Stuck up a ladder in a kitchen full of dinner plates and washing on the floor, makes me feel a trifle overwhelmed. The task of raising 4 boys and trying to achieve a simple job of DIY is overwhelming. Everything takes longer and nothing is ever completed. Two pictures got broken and one school shoe went missing. One child didn't want dinner, the dog ate someone elses. One child scowls at each other and the other cries. The dog licks the paint and the minute I get to the top of the ladder, another child falls over. I get down, I break something else and the whole thing just goes on. By the time I have achieved nothing, I have to do bath time. By the time they are in bed, I want to go to but I have to get back up the ladder.

But it is the moments when your child is really talking and trusting you with their inner thoughts, that you realise how special and precious they are.

Yesterday they were quite special too.

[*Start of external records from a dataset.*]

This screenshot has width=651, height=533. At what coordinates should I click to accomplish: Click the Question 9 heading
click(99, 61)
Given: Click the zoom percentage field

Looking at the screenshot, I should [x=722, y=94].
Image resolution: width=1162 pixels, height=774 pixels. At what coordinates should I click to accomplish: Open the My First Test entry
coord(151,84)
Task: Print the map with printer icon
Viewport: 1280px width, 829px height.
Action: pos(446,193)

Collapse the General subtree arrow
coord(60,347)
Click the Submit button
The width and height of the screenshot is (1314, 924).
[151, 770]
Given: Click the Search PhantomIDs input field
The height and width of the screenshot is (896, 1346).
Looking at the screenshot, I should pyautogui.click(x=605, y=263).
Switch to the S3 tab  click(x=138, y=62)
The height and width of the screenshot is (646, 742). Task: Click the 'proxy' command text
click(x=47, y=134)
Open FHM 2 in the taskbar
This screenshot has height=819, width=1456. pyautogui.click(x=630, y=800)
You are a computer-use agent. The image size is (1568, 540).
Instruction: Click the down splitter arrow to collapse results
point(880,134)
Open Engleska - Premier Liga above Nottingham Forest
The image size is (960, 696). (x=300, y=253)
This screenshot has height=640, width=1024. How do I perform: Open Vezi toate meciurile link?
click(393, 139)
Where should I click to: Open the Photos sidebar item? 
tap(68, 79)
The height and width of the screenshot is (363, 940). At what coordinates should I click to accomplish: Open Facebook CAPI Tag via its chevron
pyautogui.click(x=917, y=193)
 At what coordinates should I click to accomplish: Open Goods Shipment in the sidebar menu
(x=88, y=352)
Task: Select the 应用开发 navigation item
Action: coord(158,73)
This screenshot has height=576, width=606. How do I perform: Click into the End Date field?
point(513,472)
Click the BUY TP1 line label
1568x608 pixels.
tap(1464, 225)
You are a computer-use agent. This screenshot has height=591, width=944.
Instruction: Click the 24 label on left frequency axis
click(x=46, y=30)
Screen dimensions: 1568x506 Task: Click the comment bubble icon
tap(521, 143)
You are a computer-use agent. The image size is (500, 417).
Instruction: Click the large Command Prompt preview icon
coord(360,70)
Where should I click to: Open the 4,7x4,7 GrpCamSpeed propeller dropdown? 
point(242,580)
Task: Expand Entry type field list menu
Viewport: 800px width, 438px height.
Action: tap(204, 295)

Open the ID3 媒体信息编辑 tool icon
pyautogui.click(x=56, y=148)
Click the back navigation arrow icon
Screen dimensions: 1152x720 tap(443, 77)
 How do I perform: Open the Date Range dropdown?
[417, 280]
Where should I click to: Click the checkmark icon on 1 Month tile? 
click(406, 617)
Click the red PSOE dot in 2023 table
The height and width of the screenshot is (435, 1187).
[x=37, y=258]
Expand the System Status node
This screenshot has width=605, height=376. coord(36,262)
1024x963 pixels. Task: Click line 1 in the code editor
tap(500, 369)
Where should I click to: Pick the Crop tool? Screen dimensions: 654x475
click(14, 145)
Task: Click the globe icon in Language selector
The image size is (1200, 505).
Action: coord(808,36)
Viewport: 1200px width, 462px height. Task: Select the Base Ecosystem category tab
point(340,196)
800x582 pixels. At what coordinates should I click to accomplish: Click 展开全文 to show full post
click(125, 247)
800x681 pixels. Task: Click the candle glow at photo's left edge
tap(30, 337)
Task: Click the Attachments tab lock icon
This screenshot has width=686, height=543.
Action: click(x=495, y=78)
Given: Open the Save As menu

We tried to harness the dog to a toboggan. She was having none of it. We had to resort to tying the middle child and making him run up and down instead. He has to be the most compliant child in the world.

I hope that they retain there ability to talk. I hope they grow up honest and sensitive. I hope that any damage that I will have undoubtedly done damages nothing in their future. I hope that they have moral fibre, self esteem and kindness. I can only hope since I cannot predict the future, I can only be part of the presence.

On a totally irrelivent note. I was looking at the photograph of policemen using riot shields as toboggans. I think I may start a support group. In a society of rules, regulations and litigation, I for one, thought it refreshing. We are supposed to be a nation of quirky. We are supposed to be a bit mad. People that are obsessed with how they appear to others are generally the ones you need to worry about.

I was brought up to believe that you earn respect and should not demand it. I respect ingenuity. I respect people being humans.

If you want respect, earn it. If you want respect, be human.